Wpis z mikrobloga

Ciężkie czasy dla zbieraczy.
Lasy wyczyszczone. Złom drogi i ludzie z reguły odkładają.
Jak zacząć?
Dużo zależy od tego jakie masz warunki gdzie mieszkasz czy dysponujesz dostawczakiem. Zbierasz sam? czy masz kogoś do pomocy?
Ile czasu chcesz na to przeznaczyć?
  • Odpowiedz
W mieście obowiązkowy objazd osiedlowych śmietników, szukanie remontów (stare wanny części instalacji).Przy każdym biurowcu gdzieś jest kontener wyrzucają masę profili do gips-karton czasami jakieś kasetony itp. dużo ale niestety lekkie.

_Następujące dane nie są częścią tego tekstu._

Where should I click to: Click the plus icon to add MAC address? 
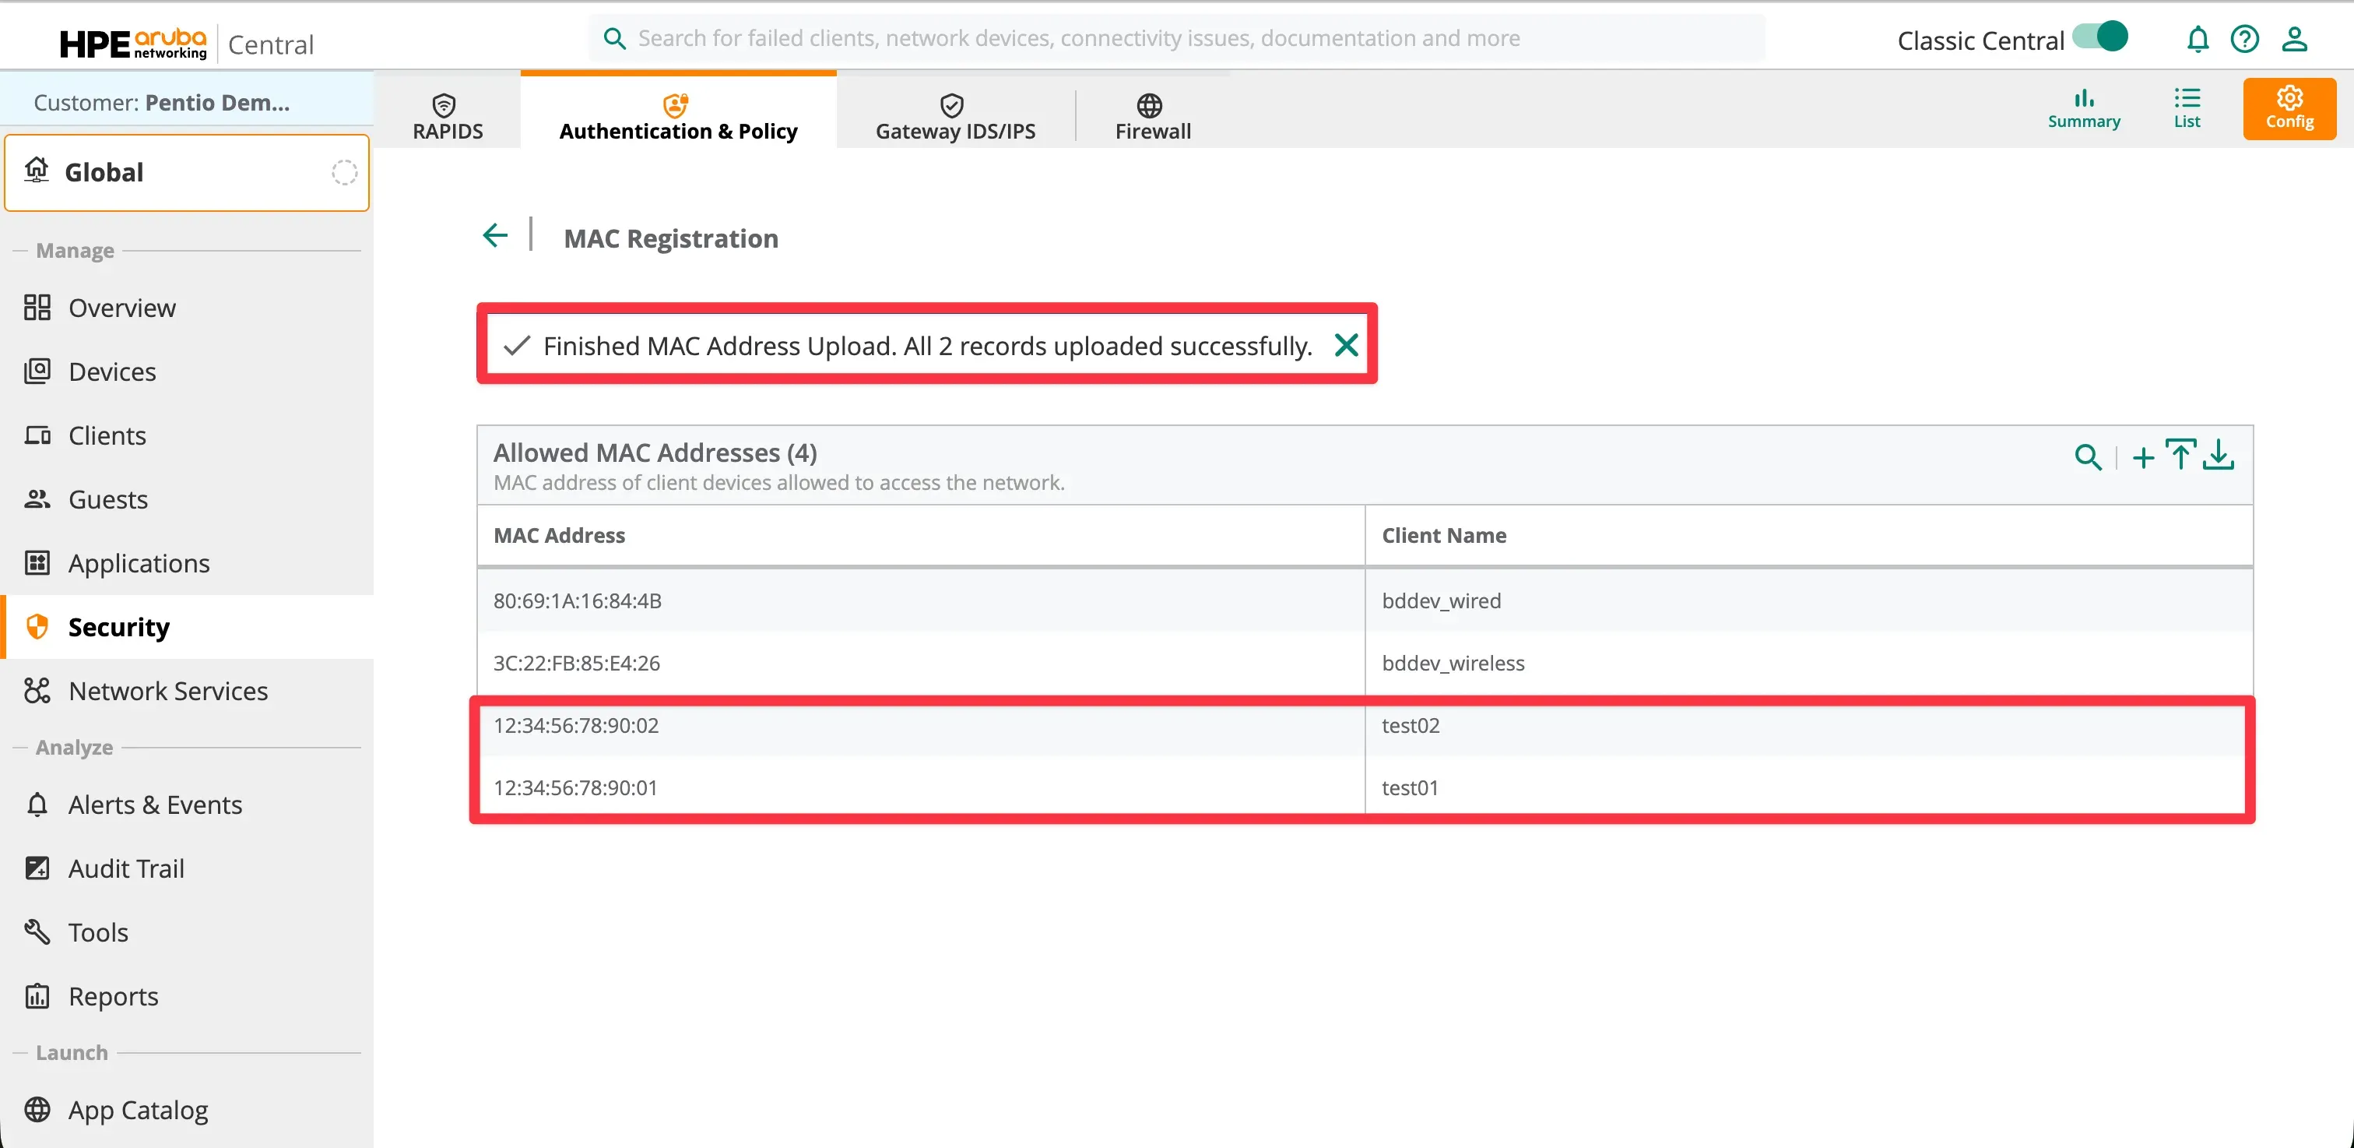2143,457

Osobówką nie poszalejesz bo jak znajdziesz coś dużego to i tak nie załadujesz, auto z przyczepą doprowadzi cie do szału na ciasnych osiedlach.

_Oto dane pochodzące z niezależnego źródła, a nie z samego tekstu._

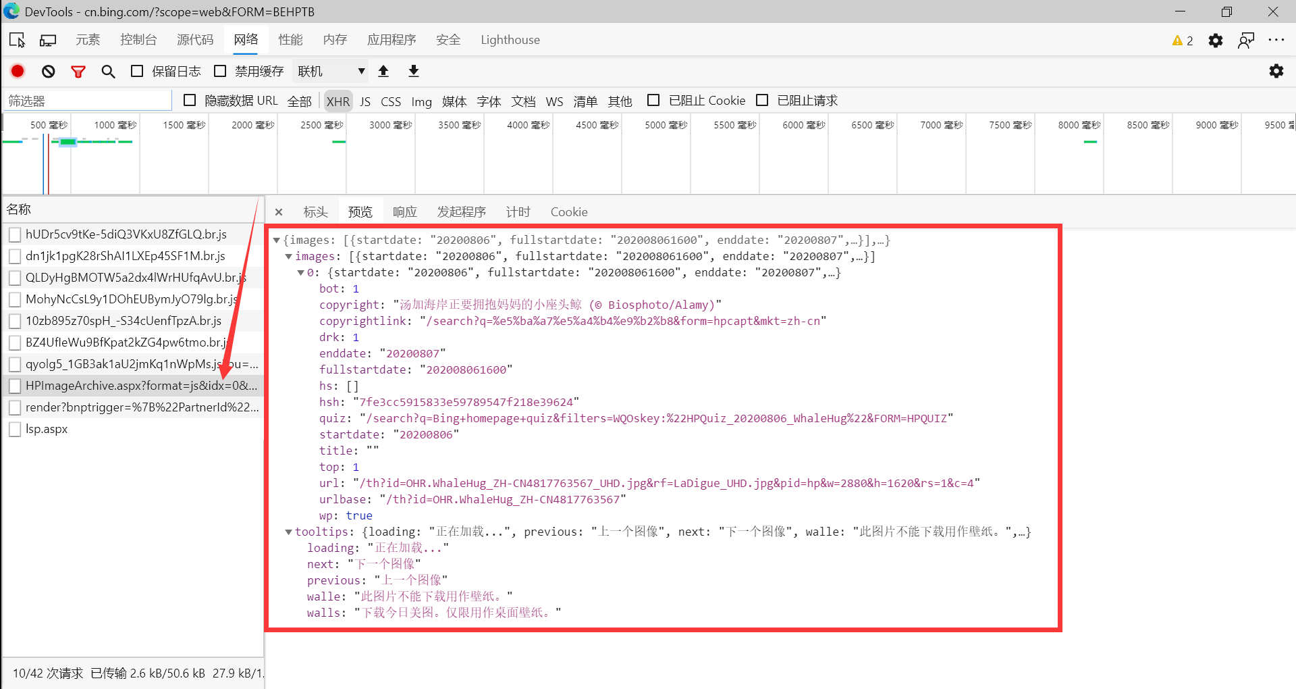
Task: Open the 联机 throttling dropdown
Action: (x=330, y=71)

Na busa można wrzucić wagę i proponować zapłatę za złom, a to od razu zwiększy ci obrót.
Możesz próbować też nastawiać się na akumulatory i złom elektryczny ale za darmo nikt ci nie odda.
Połowa akcji ze złomowiska.pl to ustawki. Przykładowo remont dachu nikt normalny nie odda tej blachy za darmo, blachę zwykle zabiera ekipa układająca dach (mają transport ) i wracając z roboty zrzucają na skup.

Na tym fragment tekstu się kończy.